I started off by putting samples of all of the construction material that I had been using in the attic. And I’ll tell you – the effect is frightening. The plasterboard took the longest to burn but eventually it did. Everything else was gone in minutes.
No wonder there are so many conflagrations in domestic property. There won’t be much left of my place if it sets alight.
But the tidying up is progressing, and it’s looking quite impressive downstairs. Another day or so and it’ll be done. The pallets that formed the old floor in the attic, they will have to be chucked out of the window but I can’t move the broken slates yet. They are destined to be used for the footpaths between the raised beds in the new vegetable garden once make a start on that later this winter.
And once the tidying up is completed it will immediately become untidy again as I demolish the wall between the bedroom and the stairway. All the rubble will be used for making the steps outside up into the house.
Claude came round today for a chat and bought me some news. Someone has had a really good stroke of luck – an exceptional one in fact. It’s bad news for me as it happens but I suppose that if I stopped being selfish and looked at it from other people’s points of view I should really be pleased at their exceptional fortune.

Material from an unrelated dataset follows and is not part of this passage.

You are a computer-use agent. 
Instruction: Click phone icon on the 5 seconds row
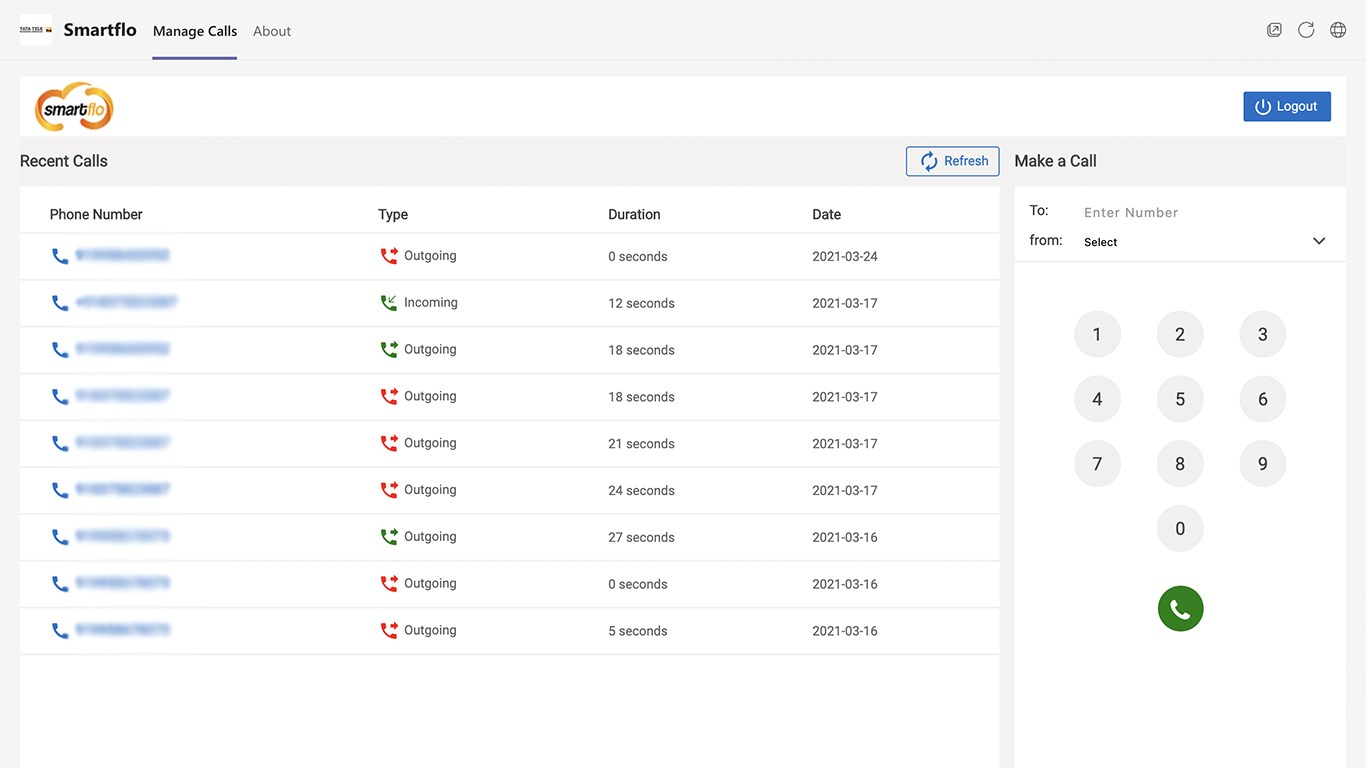tap(60, 631)
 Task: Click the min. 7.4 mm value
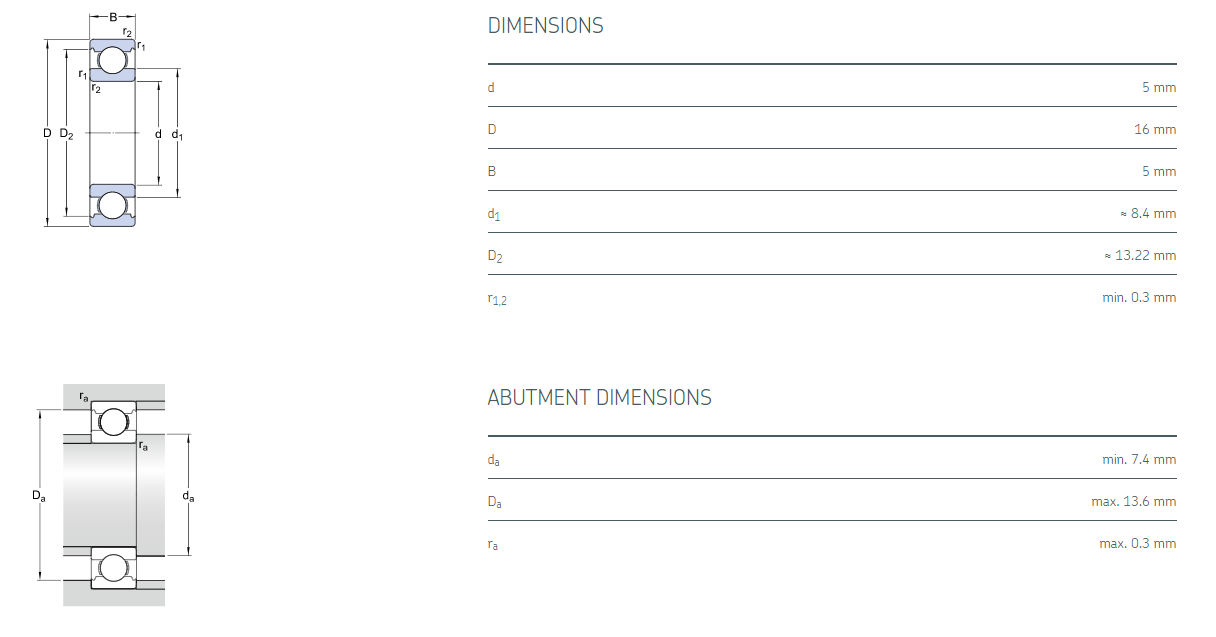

I can’t say any more about it right now as there needs to be something of a proper announcement at the right time by the right people in the right places.
In other news, the public enquiry into the War to Steal Iraq’s Oil has got under way. Many people wonder why I call it that, but don’t take my word for it – take that of Australia’s Defence Minister Brendan Nelson.
But back to the plot. I was particularly impressed with the phrase “that Saddam had a “continuing intention” to acquire weapons of mass destruction, having used them in the past”. We all know by now that Saddam Hussein had Bacillus Anthracis, Clostridium Botulinum, Clostridium Perfringens, E coli, Histoplasma Capsulatum and Brucella Melitensis, and that he used them on Iranian soldiers during the Iran-Iraq war. And how do we know this? Because the USA sold them to him and then gave him the satellite photos of Iranian troop movements so that he knew where to aim the chemical weapons.
The other bit that drew my specific attention was that “the sanctions policy in place against Iraq since 1991 …was steadily breaking down”. Here’s one reason why it was breaking down. And here’s another one. And there are plenty more where those came from. No wonder the wheels fell off the sanctions policy when Western companies put greed before ethics and legality.
Another Western company implicated in the breach of sanctions was Matrix-Churchill. They were one of the companies, by the way, that were named and shamed by Michael Moore as having supplied chemical weapons to Iraq. And would their “breach of sanctions” have anything to do with Saddam’s “continuing intention to acquire weapons of mass destruction”? During the company’s trial in a British court for its alleged breach of sanctions, the directors of the company claimed that their breaches of sanctions had been guided by the British Intelligence (there’s an oxymoron) Services and the British Ministry of Defence.
This startling revelation so clearly shocked the Court that the British Minister for Trade, Alan Clark was summoned to give evidence and under oath he was obliged to admit that he had been “economical with the truth” in an earlier statement denying all knowledge of the affair. Of course, the trial collapsed and the directors were awarded compensation.
This entire Iraq affair stinks to high heaven.